High School Football Coach Defies Order to Halt Postgame Prayers
As I wrote in my book Football, Faith, and Flannery O'Connor: A Love Letter to the South, sports and faith go hand in hand. Watch any movie or television show about football long enough and you'll see somebody uttering a prayer in the locker room or on the field -- usually it's the Lord's Prayer, because Hollywood writers can't seem to bother to try to write an original prayer, but I digress.
Two recent instances at my alma mater, the University of Georgia, underscore the relationship between sports and faith. At the September 26 game between UGA and Southern University, Southern player Devon Gales took a hard hit and sustained a severe spinal injury. During the timeout, players from both teams spontaneously knelt in a prayer for healing. During Georgia's October 10 contest against Tennessee, star running back Nick Chubb tore a ligament in his knee. UGA head coach Mark Richt embraced a tearful Chubb, praying with him in a heartfelt, poignant moment.
Unfortunately, like so many other expressions of faith today, the tie between football and prayer is under attack. The latest example involves Bremerton High School in Bremerton, Washington. Coach Joe Kennedy has led his team in postgame prayers f0r seven years. These prayers simply express thanks for the young men who had the chance to be a part of the game. Often, players from the opposing team would join them.
Back in September, the school district launched an investigation into Coach Kennedy over his prayers with the team following games. The district sent a letter to Kennedy to cease postgame prayers with the football team. According to KOMO:
In a statement released last month, the school district said, "Our coaching staff can continue to provide motivational, inspirational talks to students before, during and after games and other team activity. However, talks with students may not include religious expression, including prayer."
Although Coach Kennedy’s prayers are verbal, he does not pray in the name of a specific religion or deity, and he does not say “amen.” Each post-game prayer lasts approximately 15 to 20 seconds, during which Coach Kennedy is unaware of who may or may not be in the vicinity. Coach Kennedy’s sole intent, as motivated by his sincerely-held religious beliefs, is to say a brief prayer of thanksgiving and then move on. Coach Kennedy has never received a complaint about his post-game personal prayers.

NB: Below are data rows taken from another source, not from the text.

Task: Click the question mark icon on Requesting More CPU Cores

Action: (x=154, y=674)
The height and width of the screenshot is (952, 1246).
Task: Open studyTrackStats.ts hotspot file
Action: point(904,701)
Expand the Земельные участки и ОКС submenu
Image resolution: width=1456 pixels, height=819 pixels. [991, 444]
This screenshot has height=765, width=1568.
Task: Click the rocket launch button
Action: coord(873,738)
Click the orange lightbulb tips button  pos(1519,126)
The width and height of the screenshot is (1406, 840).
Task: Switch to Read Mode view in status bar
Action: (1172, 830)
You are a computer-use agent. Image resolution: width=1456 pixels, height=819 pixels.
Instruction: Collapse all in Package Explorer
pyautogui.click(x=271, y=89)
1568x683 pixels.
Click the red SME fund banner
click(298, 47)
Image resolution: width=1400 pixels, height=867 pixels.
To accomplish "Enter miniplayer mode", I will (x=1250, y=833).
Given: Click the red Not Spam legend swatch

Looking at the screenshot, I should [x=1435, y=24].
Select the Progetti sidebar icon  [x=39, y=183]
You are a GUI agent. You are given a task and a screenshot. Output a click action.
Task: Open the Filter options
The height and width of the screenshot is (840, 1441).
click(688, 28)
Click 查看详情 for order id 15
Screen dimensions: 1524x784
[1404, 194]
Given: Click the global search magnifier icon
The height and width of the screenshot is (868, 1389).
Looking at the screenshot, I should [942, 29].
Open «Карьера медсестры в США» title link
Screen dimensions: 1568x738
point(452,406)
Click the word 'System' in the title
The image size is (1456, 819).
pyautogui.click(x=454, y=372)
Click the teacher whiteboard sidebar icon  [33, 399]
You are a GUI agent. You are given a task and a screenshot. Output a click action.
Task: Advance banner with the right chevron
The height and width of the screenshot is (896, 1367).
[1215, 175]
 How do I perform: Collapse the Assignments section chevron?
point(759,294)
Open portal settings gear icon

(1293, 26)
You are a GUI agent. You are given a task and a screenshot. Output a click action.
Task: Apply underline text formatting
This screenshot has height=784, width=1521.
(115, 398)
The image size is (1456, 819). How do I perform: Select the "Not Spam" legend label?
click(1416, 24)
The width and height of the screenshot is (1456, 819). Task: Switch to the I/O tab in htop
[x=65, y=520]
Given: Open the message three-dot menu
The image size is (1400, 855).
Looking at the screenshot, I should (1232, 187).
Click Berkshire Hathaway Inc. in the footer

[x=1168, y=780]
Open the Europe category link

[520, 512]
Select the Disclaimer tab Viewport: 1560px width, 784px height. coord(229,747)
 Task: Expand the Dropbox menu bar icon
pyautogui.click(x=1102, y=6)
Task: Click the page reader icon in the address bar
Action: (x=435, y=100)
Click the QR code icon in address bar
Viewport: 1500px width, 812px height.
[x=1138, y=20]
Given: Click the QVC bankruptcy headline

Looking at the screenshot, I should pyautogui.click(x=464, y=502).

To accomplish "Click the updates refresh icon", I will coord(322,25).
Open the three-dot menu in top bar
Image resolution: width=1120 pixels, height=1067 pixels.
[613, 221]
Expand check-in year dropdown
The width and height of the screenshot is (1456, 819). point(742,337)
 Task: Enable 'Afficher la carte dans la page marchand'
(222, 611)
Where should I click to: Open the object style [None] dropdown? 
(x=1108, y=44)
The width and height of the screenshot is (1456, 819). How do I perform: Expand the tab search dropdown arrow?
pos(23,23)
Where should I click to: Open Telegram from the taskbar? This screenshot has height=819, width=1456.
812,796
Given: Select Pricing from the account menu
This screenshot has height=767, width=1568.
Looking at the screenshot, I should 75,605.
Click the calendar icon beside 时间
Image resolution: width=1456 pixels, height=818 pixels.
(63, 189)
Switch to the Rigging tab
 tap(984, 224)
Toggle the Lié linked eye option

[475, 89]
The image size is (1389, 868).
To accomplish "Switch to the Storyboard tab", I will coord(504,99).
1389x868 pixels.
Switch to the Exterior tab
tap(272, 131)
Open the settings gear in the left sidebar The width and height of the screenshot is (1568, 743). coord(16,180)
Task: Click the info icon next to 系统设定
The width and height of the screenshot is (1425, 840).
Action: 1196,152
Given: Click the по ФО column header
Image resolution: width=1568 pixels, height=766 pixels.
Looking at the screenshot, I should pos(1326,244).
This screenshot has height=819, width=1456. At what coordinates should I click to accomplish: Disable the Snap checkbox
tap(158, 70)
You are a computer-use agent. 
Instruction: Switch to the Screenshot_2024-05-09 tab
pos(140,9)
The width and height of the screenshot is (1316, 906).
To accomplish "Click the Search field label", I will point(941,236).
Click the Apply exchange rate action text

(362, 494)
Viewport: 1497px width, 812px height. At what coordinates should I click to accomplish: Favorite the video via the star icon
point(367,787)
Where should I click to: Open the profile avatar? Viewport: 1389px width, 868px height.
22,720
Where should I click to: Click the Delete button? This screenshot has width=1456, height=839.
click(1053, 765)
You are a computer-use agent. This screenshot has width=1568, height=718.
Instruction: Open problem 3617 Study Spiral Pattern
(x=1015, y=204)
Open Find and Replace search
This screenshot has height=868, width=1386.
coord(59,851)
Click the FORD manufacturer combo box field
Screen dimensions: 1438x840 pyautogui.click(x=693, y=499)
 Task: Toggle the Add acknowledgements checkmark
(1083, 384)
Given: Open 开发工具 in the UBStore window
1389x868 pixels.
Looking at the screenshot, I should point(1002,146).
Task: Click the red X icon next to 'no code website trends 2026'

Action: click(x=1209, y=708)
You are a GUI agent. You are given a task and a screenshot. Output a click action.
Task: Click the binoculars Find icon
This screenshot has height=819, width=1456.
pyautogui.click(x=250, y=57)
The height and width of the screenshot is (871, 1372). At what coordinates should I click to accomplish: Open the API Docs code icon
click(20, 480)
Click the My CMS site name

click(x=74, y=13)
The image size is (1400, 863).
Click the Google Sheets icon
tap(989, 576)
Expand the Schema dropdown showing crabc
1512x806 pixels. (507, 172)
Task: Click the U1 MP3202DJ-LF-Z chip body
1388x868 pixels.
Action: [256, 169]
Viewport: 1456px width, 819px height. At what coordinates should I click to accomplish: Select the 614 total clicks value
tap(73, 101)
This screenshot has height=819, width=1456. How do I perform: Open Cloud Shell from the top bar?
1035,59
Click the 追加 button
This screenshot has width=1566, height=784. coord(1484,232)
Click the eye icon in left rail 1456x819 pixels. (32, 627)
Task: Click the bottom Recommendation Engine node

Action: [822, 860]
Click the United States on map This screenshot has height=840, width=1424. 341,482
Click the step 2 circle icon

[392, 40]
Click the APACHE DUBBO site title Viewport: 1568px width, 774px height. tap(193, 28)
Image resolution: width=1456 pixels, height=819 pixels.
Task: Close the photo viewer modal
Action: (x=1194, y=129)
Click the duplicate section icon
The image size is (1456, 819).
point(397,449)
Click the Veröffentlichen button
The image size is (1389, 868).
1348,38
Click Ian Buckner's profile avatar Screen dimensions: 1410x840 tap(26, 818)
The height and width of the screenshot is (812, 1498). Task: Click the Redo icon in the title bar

To summarize, Coach Kennedy engages in private religious expression during non-instructional hours, after his official duties as a coach have ceased. He neither requests, encourages, nor discourages students from participating in his personal prayers, or coming to where he prays. His prayers neither proselytize nor denigrate the beliefs of others. And he has never received a complaint about his post-game personal prayers. Under these circumstances, there is no constitutional prohibition against Coach Kennedy’s private religious expression, regardless of whether students voluntarily come to the location where he is praying.